We also launched a ‘PSHE education in ITE: a framework to support teacher educators and trainee teachers’ in February. This framework outlines learning opportunities for ITE providers to consider including in their curriculum. This can be used as a standalone resource or in tandem with students’ completion of our existing Certificate of professional development in PSHE education for newly qualified teachers..
We feature the University of Worcester in our report as an example of primary phase ITE provision that fully embeds discrete and integrated PSHE education across their curriculum.
They have shared a possible approach to inclusion of PSHE in an undergraduate and postgraduate Primary phase ITE programme [available here]. The programme, which is based on the exemplar model shared, has received very positive feedback from their trainee teachers.
See the below video from Victoria Pugh at the University of Worcester — where ITE PSHE students talk about their experiences on the course.
Our report also features a case study from the University of Birmingham — whose trainee teachers commented favourably on the input within their secondary PGDipEd programmes:
Completing training in PSHE during my PGDipEd allowed me to develop as a facilitator of PSHE. It helped me understand how meaningful, effective PSHE can contribute greatly to the holistic development of pupils and provide them with the skills needed to develop as confident, healthy and happy individuals far beyond school. I am much more confident and dedicated to the facilitation of PSHE than many of my colleagues who have not been trained in the subject.
NQT: Teacher of PSHE education, year 11
Take a look in our report to find out more about ways these universities embed PSHE education in their ITE programmes.
PSHE Association support and membership for NQT's
The PSHE Association is pleased to offer a reduced price concessionary membership costing £15 for a year (normally £45) to Newly Qualified Teachers (NQTs), student teachers and Teaching Assistants in their first year of membership.

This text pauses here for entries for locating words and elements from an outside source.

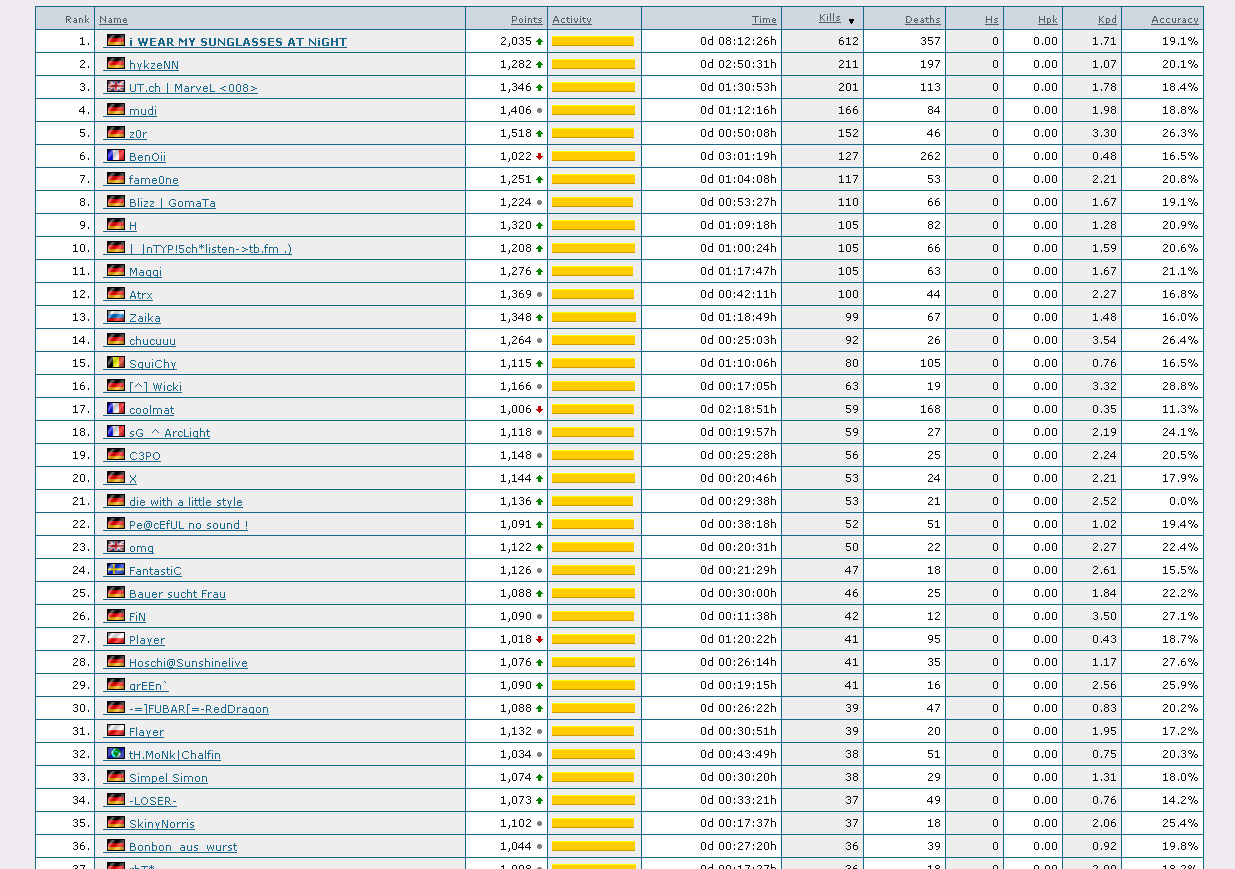Image resolution: width=1235 pixels, height=869 pixels.
Task: Sort by the Kpd column header
Action: tap(1106, 19)
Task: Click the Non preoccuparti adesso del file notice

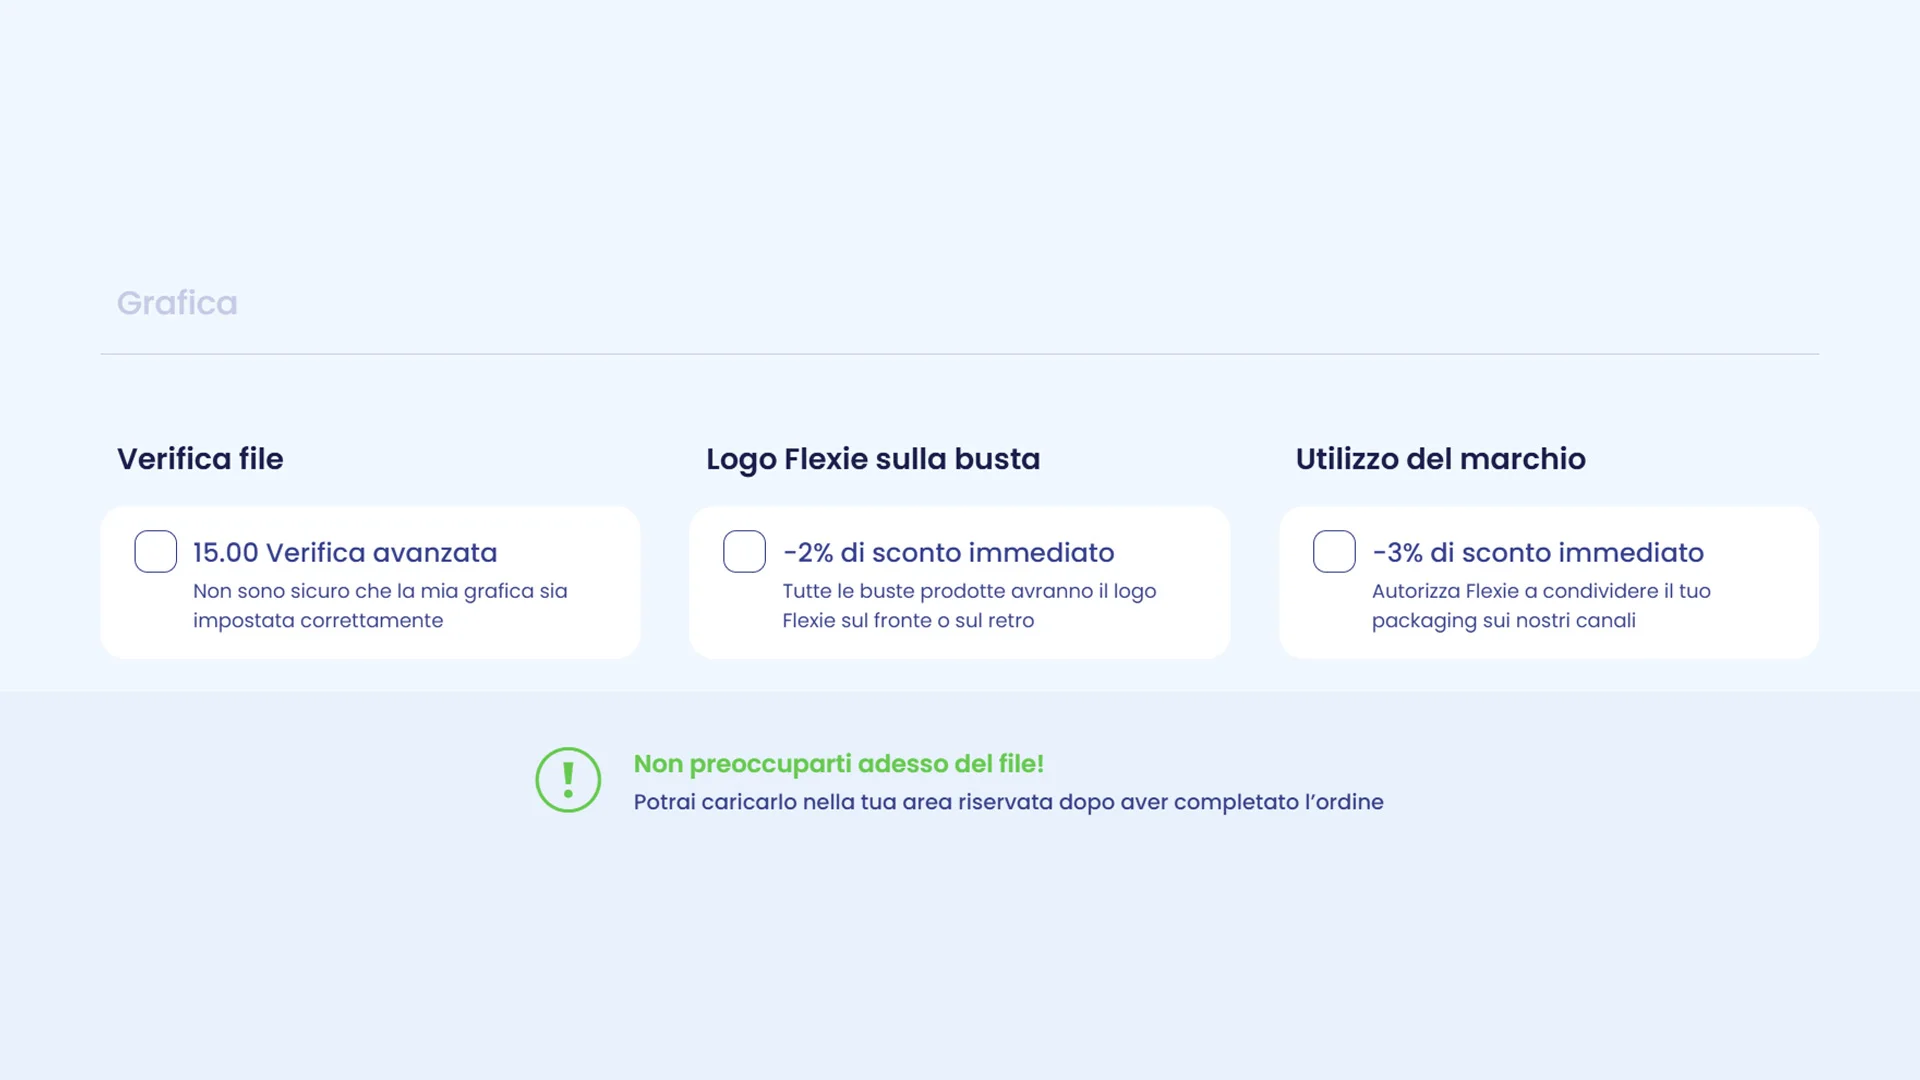Action: 839,763
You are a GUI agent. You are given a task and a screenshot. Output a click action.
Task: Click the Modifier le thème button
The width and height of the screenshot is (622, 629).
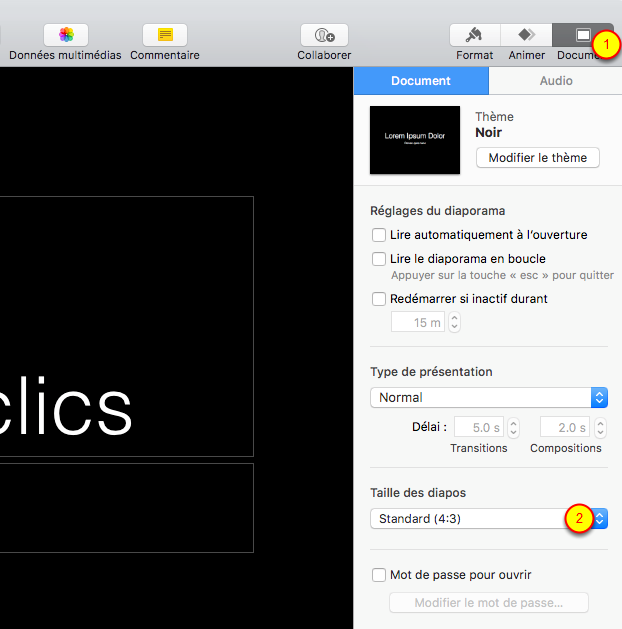tap(538, 158)
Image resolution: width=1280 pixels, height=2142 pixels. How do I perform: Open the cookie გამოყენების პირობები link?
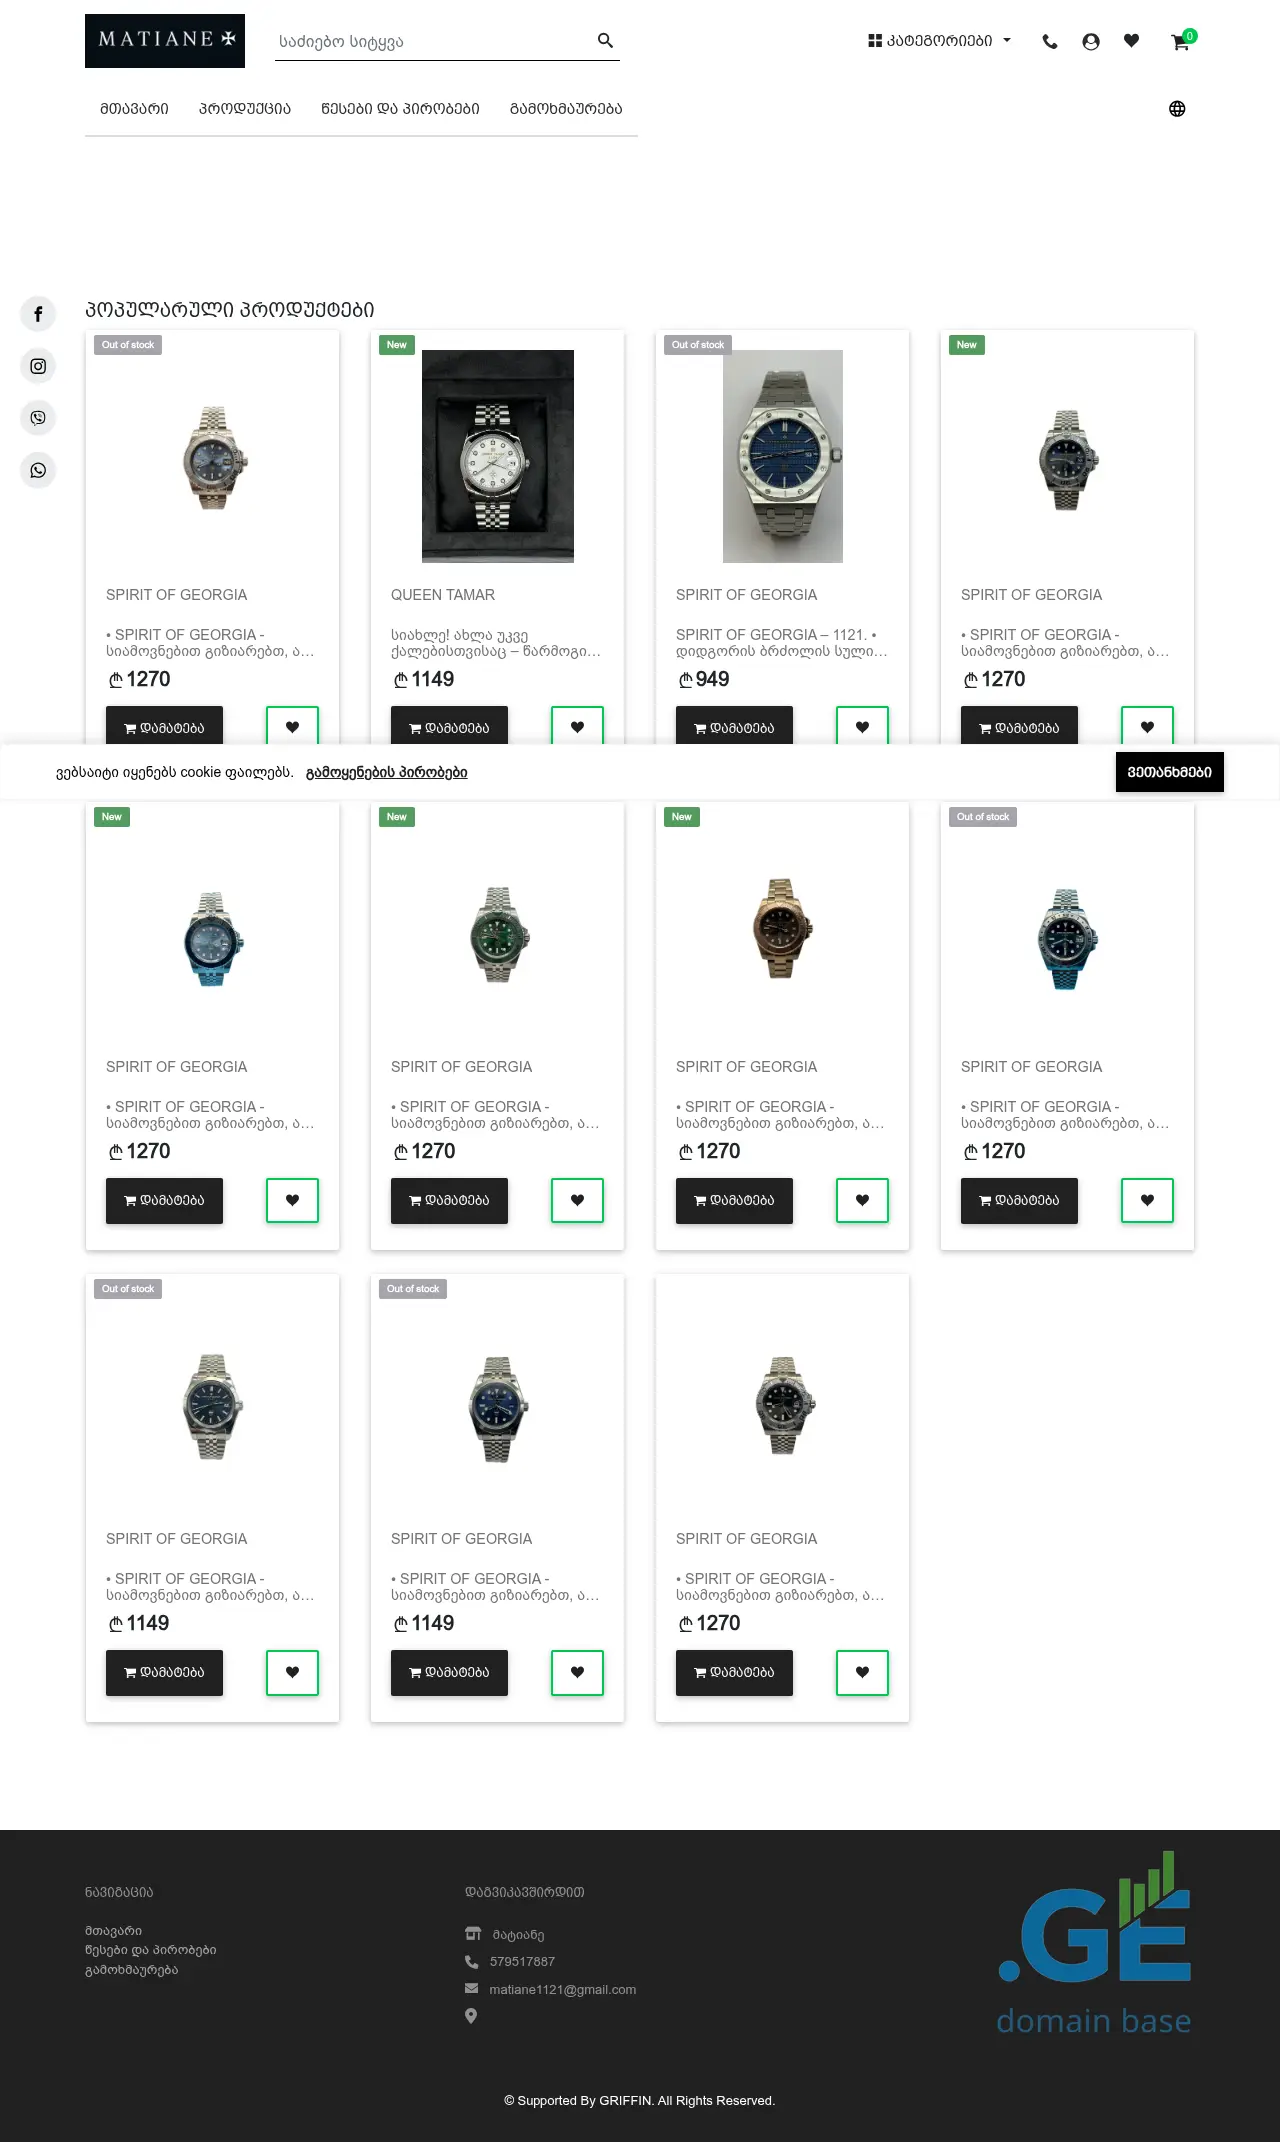pyautogui.click(x=386, y=772)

The key benefits of membership are:
- Access to popular member-only resources to help you plan your PSHE education programme and effectively address key issues in lessons.
- The latest PSHE news on curriculum, resources and training by email, social media and our website.
- Advice and support from a PSHE Subject Specialist when you need it, by phone or email.
- Access to high quality CPD courses and conferences to help you plan, coordinate and assess PSHE in your school.
- Being part of a growing community of professionals working to improve the quality and profile of PSHE education nationally.
Certificate of professional development in PSHE education for newly qualified teachers
Working towards the certificate will support Newly qualified teachers (NQT's) to develop the basic understanding and skills they require to effectively teach PSHE education on qualification. NQTs are often required to deliver PSHE upon taking up their first teaching post.
Successfully completing the professional development framework and achieving the Certificate of professional development in PSHE education for newly qualified teachers, leaves trainee teachers feeling better prepared and confident to teach PSHE education, as well as enhancing their employment prospects.